◆ What the task requires
Please copy the rows below word for word, leaving out the pictures.

◆ Data for this task
'''

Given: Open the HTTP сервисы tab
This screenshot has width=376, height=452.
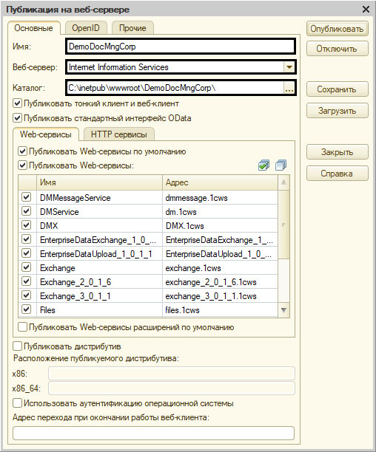Looking at the screenshot, I should coord(118,134).
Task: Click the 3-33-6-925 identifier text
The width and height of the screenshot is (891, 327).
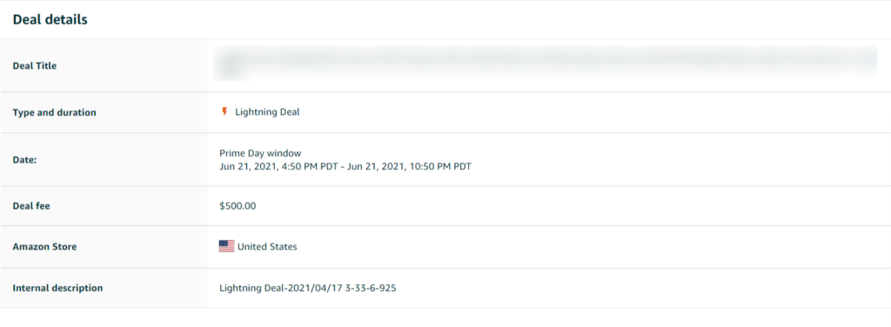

'''

◆ Answer to the problem
Given: Open the HTTP сервисы tab
This screenshot has width=376, height=452.
Looking at the screenshot, I should coord(118,134).
Task: Click the 3-33-6-925 identifier text
The width and height of the screenshot is (891, 327).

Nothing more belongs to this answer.